The Israelis and the Palestinians don’t do the right thing.
All those regimes in African countries I don’t hear about on the news are neglecting to do the right thing.
The cartels in Central and South America, they’re not doing the right thing.
The United States wants to believe we’re doing the right thing, but I’m starting to think we’re a pretty misguided bunch, so I’m gonna have to say we’re not doing the right thing, either.

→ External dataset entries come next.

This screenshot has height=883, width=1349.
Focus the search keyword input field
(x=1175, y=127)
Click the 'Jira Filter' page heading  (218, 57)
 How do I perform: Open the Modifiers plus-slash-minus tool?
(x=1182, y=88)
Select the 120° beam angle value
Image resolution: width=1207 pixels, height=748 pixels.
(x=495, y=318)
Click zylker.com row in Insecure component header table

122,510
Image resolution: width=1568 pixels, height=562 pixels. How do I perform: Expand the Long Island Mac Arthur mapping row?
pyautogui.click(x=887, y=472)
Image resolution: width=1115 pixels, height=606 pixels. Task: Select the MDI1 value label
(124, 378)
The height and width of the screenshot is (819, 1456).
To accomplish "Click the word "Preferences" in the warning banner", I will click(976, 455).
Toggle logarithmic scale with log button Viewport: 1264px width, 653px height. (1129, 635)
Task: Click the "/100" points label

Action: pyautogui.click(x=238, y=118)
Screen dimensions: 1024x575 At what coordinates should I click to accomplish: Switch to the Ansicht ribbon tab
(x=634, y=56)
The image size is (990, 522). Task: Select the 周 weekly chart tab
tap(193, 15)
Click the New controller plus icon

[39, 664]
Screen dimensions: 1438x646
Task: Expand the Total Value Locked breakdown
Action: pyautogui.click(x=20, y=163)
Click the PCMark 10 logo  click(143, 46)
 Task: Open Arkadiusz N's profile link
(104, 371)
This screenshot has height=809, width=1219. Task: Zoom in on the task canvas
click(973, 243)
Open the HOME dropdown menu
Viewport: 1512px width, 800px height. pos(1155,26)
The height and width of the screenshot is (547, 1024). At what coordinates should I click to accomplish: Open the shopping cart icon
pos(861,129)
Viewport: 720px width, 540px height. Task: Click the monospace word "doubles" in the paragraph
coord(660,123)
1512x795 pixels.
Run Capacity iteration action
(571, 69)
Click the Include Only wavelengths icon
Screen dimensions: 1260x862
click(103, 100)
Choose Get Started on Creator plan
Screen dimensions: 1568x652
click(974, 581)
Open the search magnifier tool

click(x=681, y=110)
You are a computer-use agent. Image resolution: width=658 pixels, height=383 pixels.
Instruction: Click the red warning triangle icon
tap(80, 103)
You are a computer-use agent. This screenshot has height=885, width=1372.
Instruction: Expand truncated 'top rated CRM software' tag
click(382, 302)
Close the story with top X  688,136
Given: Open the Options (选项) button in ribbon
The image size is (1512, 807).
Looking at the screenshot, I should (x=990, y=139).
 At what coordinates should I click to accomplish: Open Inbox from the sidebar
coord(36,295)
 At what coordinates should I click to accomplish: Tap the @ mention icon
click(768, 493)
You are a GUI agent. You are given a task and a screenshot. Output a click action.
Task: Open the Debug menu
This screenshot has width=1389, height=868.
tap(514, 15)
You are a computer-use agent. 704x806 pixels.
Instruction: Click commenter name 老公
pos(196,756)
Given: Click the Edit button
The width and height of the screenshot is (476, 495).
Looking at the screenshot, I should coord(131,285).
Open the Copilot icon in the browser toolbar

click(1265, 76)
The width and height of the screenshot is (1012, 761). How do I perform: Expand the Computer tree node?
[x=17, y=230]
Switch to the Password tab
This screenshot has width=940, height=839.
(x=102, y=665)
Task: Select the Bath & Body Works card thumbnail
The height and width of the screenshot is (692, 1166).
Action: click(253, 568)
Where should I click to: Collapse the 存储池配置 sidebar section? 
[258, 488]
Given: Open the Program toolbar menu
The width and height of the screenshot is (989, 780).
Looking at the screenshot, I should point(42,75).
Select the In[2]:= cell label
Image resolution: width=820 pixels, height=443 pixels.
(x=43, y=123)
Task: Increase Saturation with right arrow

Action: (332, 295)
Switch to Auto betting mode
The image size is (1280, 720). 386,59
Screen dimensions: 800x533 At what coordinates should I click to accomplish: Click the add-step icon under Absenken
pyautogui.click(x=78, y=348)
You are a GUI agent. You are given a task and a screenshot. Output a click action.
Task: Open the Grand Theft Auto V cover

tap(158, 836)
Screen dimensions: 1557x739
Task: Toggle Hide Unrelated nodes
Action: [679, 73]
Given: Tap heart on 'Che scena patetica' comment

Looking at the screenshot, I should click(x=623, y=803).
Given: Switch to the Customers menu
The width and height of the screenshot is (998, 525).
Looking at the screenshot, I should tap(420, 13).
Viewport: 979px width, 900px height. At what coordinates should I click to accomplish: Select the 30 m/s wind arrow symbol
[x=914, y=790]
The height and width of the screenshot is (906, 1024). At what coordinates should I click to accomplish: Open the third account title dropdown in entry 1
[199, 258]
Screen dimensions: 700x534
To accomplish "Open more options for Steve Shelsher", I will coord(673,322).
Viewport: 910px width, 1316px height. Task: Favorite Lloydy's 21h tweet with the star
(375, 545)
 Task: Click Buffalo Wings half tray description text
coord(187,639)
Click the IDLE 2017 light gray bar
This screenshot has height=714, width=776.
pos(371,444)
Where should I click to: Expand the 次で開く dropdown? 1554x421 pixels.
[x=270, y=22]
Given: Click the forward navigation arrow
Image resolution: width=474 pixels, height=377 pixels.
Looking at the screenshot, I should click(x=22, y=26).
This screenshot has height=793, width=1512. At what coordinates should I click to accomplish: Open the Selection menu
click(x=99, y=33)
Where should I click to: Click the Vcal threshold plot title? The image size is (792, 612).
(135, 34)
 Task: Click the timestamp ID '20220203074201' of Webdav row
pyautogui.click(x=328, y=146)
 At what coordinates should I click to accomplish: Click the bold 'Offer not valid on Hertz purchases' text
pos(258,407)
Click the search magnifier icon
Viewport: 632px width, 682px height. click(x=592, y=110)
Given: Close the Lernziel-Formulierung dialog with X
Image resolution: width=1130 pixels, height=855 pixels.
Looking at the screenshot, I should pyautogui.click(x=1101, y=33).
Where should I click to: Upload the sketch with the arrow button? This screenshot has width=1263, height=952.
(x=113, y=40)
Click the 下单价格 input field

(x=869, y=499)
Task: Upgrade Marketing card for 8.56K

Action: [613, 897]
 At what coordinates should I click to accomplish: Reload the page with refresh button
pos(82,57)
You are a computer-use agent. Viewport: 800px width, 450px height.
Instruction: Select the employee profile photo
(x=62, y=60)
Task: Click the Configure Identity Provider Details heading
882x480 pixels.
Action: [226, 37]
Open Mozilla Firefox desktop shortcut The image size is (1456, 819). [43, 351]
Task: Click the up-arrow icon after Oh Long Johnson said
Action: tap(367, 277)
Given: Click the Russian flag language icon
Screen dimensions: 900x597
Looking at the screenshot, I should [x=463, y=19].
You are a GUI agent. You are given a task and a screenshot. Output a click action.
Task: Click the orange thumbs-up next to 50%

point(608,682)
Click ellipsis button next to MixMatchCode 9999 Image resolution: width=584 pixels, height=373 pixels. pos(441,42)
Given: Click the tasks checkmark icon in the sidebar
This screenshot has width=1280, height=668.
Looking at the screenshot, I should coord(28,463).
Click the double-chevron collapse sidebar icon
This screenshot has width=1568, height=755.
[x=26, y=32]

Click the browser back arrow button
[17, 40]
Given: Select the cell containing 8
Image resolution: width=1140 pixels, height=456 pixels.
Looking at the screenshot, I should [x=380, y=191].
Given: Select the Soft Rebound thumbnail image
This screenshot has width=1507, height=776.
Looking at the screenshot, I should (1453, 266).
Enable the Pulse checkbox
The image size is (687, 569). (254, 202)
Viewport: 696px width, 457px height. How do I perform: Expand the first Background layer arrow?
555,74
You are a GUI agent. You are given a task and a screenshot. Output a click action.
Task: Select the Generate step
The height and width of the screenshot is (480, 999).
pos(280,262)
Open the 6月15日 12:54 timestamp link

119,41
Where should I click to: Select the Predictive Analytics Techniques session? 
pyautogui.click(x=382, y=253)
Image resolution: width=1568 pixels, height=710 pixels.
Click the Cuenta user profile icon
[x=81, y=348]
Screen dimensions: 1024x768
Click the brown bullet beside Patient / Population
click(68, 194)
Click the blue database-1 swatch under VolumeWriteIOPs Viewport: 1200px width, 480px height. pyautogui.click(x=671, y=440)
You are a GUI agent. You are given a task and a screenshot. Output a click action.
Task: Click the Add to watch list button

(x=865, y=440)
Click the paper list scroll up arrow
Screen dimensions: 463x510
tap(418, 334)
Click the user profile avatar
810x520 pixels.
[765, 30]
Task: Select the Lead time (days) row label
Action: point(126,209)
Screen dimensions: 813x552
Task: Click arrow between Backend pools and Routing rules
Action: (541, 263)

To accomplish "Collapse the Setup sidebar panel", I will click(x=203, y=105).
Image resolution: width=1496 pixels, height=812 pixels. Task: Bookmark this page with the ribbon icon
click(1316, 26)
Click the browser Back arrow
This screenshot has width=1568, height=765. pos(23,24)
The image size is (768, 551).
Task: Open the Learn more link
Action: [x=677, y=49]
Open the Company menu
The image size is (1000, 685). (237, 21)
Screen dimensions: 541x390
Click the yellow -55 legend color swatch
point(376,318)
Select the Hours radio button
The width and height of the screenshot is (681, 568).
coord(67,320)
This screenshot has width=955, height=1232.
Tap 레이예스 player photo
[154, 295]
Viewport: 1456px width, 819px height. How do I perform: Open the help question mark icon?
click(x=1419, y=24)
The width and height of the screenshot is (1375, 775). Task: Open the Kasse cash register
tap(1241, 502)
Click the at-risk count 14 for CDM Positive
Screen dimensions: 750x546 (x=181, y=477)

Why we wanna hate so much? What are any of us fighting about, at this point? We’re a global community that’s glutted the world with junk and poison. We’ve managed to create and bring to life some pretty magnificent ideas, accomplishments, objects, and humans along the way, but where’s the argument?Really? Is it oil (money) to drive our tiny, aerodynamic cars all across the paved land, and power our planes and our boats in the pursuit of global commerce? Is it religion, the truly hypothetical conflict ,with faith only as the proof of right or wrong? Is it our cultural differences, mixing it up and stepping on toes the wide world over? I mean, we’re all cramped up on this little ball, floating around in the middle of the Great Big What? and all we can manage to do is kill one another while we slowly kill ourselves? I’m not worried about the planet; Earth will pull through. She might decide to take a nap after all the effort of that (coming) great big Ice Age, her plate tectonics subsiding once again, as all the land sinks back to the center and towards a fresh start, at an undisclosed later date…a natural reaction to our poor behavior of the last 50 or so years.
I have to believe that we’ve got a fighting chance, that all the conscientious and loving people can grow a pair and come together and try and put things on the right track, so that at least all the babies in the world right now might get a shot at enjoyment and fulfillment. It can’t all be gloom and doom, and I know that. I know also that I’m a hypocrite, because I still drive, and I’m eating a peanut M&M and smoking a cigarette right now, and I’m not currently out volunteering my time to worthy causes, but I’m doing my part, piece by piece. Or at least I’m trying to be more thoughtful in everything I do, and I’ll call that A Start.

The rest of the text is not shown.